- Native to: India
- Region: Karnataka
- Native speakers: 150–250 (2012)
- Language family: village sign

Language codes
- ISO 639-3: None (mis)
- Glottolog: alip1234
- ELP: Alipur Sign Language

= Alipur Sign Language =

Village sign language of India

Alipur Sign Language (ಅಲಿಪುರ ಸಂಕೇತ ಭಾಷೆ) is a village sign language of India. It is spoken in the town of Alipur, Karnataka, a Shia Muslim enclave with a high degree of congenital deafness. There are between 150 and 250 deaf people in Alipur, and there are approximately 10,000 hearing people speaking the language on a population of 26,000 (in 2015). The language has no official status and deaf children receive no formal education. This fact plus the increasing influence of the Indian Sign Language threaten the survival of Alipur Sign Language (or APSL). Sibaji Panda was the first person to officially document the language in 2012.

During his study, Panda found out that the proportion of deaf population in Alipur was of approximately 0.75%, against 0.41% on national average (data from the 2011 census).

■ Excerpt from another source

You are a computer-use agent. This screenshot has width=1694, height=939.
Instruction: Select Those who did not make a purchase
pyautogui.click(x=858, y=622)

The deaf community of Alipur helped Panda in his researches, particularly Mr. Fazil Raza, a 53 year old former gram panchayat chief, who helped set up the Alipur Unity Society for the Deaf. Mr. Fazil Raza helped with translation from English to the sign language, conducted survey with the help of other members of the community, and served as an informator for the documentation of the language.

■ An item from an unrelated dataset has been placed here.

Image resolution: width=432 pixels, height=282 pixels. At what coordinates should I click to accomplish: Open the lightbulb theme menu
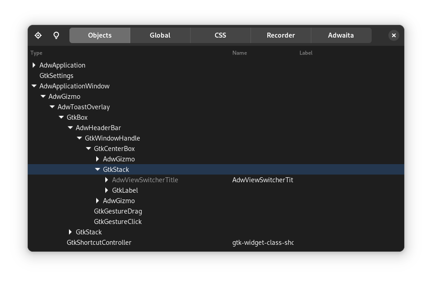[56, 35]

Endogamous marriages in the town have led to this large population of deaf, but a deaf man cannot marry a deaf woman. Since there are no public records in the town, it is difficult to establish the veracity of this information.

The sign language is used by many hearing people as well, with level of fluency that greatly varies.

The language has a variety of ways to express numbers, using additions and subtractions to express numbers with high complexity. Mouth movements can be added to express bigger numbers.

The majority of inhabitants in the town are Shia Muslim. The Shia Muslim population descend from Bijapur after the down fall of Adil Shahi Dynasty and are proud of their culture and history.

The younger generation is less interested in using the village sign language. Mobility and technology give them access to the Internet and they travel to Bengaluru where they learn Indian Sign Language and American Sign Language. The lack of formal education is nevertheless a barrier for them to be able to use script-based applications (like text messaging) and there are not many employment opportunities.

A better understanding of the situation of the language could be beneficial for the population. Nobel School (A Private School in a Village) has recently started classes for the deaf children. However, there is a hope to re-open the government school for special children.